What this task involves
Take each line of the entries below that contains "toolbar" and copy it.

Exercise material
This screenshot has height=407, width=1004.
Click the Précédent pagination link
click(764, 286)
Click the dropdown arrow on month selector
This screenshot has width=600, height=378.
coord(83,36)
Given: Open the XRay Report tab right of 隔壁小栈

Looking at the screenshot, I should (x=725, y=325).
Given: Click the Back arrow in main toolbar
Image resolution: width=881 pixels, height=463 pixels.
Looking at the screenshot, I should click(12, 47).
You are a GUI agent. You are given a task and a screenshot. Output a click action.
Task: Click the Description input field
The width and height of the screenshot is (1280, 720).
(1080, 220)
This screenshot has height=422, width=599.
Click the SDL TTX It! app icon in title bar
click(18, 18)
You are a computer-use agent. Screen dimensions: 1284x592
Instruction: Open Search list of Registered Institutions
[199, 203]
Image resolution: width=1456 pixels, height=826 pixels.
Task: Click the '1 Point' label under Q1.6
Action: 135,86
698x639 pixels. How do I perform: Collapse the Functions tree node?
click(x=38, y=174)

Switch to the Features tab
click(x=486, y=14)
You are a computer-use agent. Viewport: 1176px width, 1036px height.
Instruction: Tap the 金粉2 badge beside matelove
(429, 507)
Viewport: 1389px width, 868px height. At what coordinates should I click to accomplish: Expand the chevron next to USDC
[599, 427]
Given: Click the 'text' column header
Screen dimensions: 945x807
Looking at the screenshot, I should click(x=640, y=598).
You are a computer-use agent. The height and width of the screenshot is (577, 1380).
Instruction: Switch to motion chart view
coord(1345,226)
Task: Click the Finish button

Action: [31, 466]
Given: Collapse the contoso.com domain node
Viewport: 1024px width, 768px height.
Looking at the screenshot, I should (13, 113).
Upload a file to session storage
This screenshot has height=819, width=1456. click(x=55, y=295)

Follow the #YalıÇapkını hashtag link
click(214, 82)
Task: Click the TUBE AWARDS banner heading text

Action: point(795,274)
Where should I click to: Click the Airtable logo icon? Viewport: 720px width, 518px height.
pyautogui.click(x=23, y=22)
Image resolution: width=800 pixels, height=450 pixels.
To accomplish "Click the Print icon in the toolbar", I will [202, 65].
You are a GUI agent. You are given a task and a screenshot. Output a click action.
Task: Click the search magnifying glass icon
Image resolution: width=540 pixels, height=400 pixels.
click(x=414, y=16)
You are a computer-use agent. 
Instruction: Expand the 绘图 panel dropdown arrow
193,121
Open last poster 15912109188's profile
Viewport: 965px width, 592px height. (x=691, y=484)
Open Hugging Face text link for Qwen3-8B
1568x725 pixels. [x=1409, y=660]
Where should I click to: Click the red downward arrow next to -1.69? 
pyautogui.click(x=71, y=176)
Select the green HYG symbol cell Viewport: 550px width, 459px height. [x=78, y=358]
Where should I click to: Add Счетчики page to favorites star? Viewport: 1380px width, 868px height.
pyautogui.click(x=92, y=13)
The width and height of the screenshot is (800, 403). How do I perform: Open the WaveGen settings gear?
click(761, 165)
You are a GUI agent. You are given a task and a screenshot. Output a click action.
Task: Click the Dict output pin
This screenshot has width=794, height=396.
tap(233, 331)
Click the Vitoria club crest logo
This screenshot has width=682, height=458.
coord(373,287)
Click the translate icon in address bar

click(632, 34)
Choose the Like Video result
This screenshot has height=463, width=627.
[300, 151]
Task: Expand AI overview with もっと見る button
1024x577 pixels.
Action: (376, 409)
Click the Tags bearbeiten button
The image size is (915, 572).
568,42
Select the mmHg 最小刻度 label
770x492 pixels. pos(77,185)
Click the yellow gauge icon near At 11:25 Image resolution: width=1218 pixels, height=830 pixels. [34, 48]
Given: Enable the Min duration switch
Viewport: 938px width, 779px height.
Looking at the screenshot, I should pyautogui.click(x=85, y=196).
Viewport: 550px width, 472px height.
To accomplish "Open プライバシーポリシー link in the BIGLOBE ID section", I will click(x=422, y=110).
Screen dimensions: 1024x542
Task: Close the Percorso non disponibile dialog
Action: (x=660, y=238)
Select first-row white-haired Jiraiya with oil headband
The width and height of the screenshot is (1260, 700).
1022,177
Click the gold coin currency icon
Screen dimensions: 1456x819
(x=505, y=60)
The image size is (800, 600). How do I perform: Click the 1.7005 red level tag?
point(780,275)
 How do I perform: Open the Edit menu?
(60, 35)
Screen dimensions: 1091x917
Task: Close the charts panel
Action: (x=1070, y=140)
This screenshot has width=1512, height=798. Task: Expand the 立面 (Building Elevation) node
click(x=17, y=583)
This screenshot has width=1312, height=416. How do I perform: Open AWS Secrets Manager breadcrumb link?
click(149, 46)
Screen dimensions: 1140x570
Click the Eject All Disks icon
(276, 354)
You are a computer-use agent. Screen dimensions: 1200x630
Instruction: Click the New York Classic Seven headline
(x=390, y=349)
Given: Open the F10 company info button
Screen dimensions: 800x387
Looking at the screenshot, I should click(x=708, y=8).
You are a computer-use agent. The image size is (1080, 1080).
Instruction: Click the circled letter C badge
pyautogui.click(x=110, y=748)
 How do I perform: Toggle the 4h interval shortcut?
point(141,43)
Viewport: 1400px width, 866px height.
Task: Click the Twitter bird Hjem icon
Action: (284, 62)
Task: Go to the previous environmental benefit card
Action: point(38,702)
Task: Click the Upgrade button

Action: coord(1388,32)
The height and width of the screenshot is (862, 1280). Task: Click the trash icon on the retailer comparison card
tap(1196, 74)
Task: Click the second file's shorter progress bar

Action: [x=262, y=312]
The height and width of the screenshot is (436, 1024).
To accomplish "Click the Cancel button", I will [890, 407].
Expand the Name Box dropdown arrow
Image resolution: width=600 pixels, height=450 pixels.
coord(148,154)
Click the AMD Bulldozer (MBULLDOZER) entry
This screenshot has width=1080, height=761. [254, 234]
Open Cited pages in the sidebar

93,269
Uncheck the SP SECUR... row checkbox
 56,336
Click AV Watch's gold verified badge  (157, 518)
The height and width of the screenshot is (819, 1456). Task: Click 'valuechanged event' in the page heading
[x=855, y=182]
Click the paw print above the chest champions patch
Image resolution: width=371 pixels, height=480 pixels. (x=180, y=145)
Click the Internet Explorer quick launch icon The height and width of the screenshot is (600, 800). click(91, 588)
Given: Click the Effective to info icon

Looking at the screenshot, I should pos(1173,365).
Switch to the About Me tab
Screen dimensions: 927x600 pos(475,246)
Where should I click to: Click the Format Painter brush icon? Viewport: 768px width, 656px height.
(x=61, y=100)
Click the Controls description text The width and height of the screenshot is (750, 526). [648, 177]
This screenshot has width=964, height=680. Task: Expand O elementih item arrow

Answer to the exercise
Given: Click the Back arrow in main toolbar
To accomplish "Click the Print icon in the toolbar", I will [202, 65].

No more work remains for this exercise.